The two (primary, secondary) will have everything running as if the Secondary node is a replica of the Primary node. Each node of the cluster exposes a VIP (Virtual IP, using VRR protocol) which will route the service request to the active primary node at any point in time.
The two nodes are synchronized with KeepAlived enabled. As soon as the primary node is down, the secondary node resumes services and acts as primary. Thus, the failover from primary to secondary happens nearly seamlessly provided that KeepAlived is running.
The Arbiter node does not replicate the data. Its purpose is to participate in the election process while electing a primary node.
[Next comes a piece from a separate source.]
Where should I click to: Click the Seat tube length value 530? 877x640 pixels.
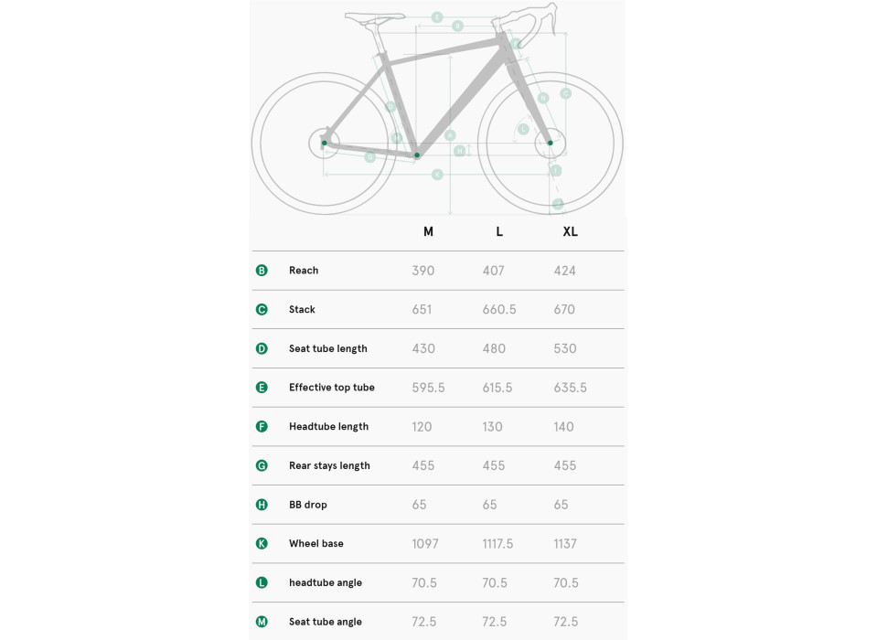click(565, 348)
Elections occur when the primary becomes unavailable. The remaining nodes in the replica set, i.e. arbiter and secondary nodes call for an election to select a new primary so that the cluster resume normal operations. The failover from primary to secondary happens nearly seamlessly.
Fault Tolerance
This three-node cluster design ensures that the system is available if the primary or the secondary is unavailable. If the primary is unavailable, the Arbiter will elect the secondary to be primary.
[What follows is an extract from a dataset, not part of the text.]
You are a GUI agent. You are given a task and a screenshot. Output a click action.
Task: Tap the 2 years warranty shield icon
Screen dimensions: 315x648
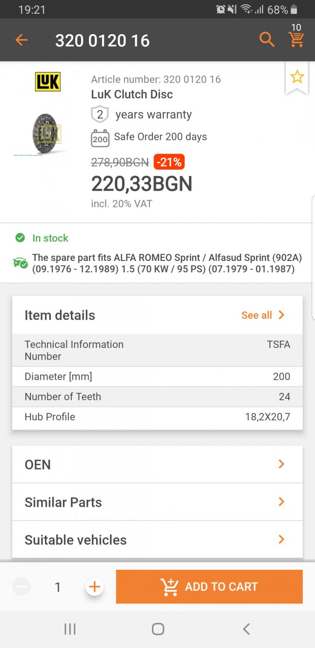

However, if both the primary and the arbiter are down, the secondary will not be elected for the read/write operations.
Note:
Each Node represents a VM.
At any given point of time at-least two nodes should be up.
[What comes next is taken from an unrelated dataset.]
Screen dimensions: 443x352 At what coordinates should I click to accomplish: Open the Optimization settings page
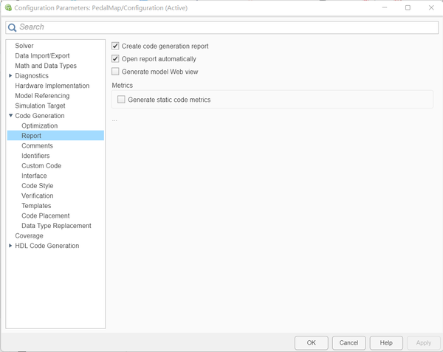coord(39,126)
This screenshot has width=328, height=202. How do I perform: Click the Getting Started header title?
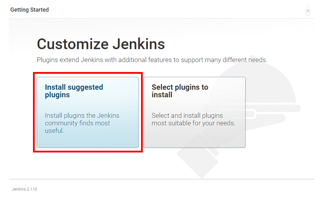tap(29, 10)
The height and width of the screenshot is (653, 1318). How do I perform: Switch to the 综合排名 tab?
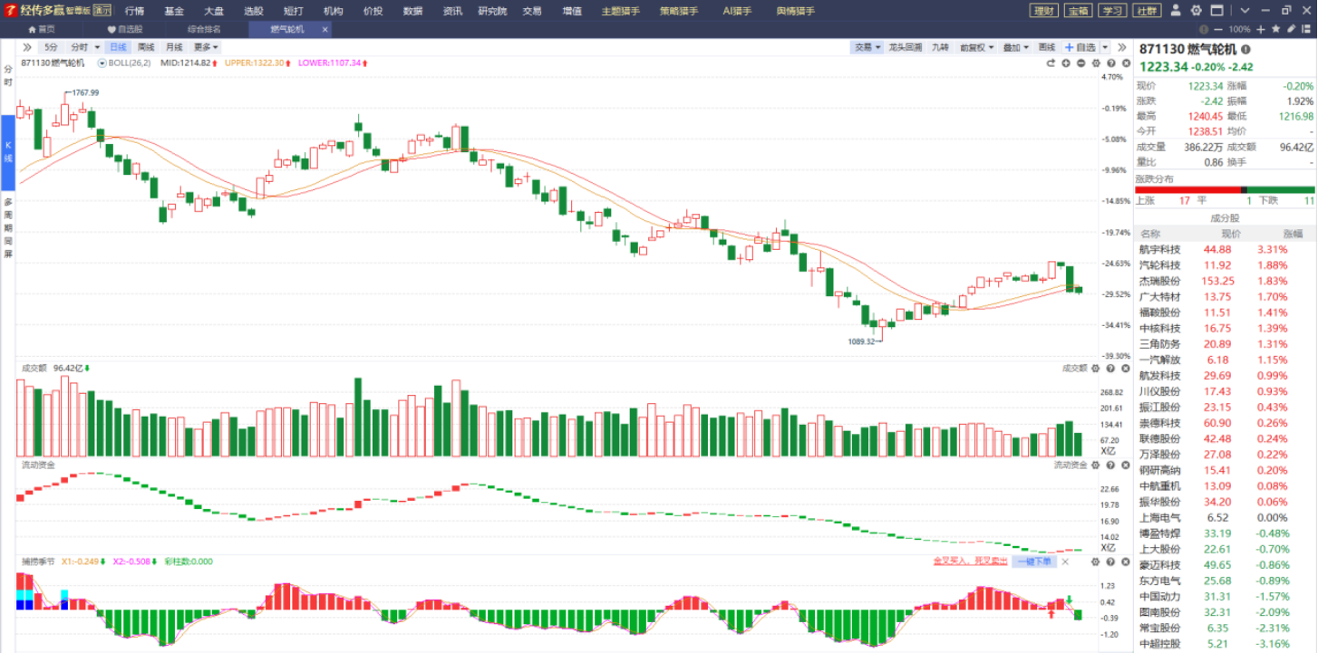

For the hardware resilience, these nodes/VMs should be on two physical servers. If all the VMs are deployed on the same physical server, it will provide only VM level resilience and fault tolerance.
Failover scenarios
When the Primary or Secondary node is down | |||||||
The system will switch to the other active node. | |||||||
Impact | All applications will continue to work after the seamless failover. | ||||||
Recovery | NA |
When Primary and Secondary nodes are down | |||||||
Impact | All applications and services will not work. | ||||||
Recovery | The manual intervention is required to recover the system. |
When primary or secondary CIM datastore is down | |||||||
The load-balancer (Arbiter) elects the datastore instance on the other node as primary. | |||||||
Impact | All read/write operations on the CIM datastore will continue to function seamlessly. | ||||||
Recovery | NA |
When primary and secondary CIM datastores are down | |||||||
Impact | All read/write operations on the datastore will fail. | ||||||
Recovery | The manual intervention is required to resume the datastore operations. |
When CIM primary data store and the Arbiter are down | |||||||
Impact | All write operations on the primary datastore will fail. The read operation (if configured to be read from secondary DB) will continue to work normally. | ||||||
Recovery | A manual intervention is required to resume the datastore write operations. |
CIM secondary data store and the Arbiter are down | |||||||
Impact | All write operations on the secondary data store will fail. The read operations will continue to work normally. | ||||||
Recovery | A manual intervention is required to resume the datastore write operations. |
The Arbiter is down | |||||||
Impact | All read/write operations on the datastore will continue to function seamlessly. | ||||||
Recovery | NA |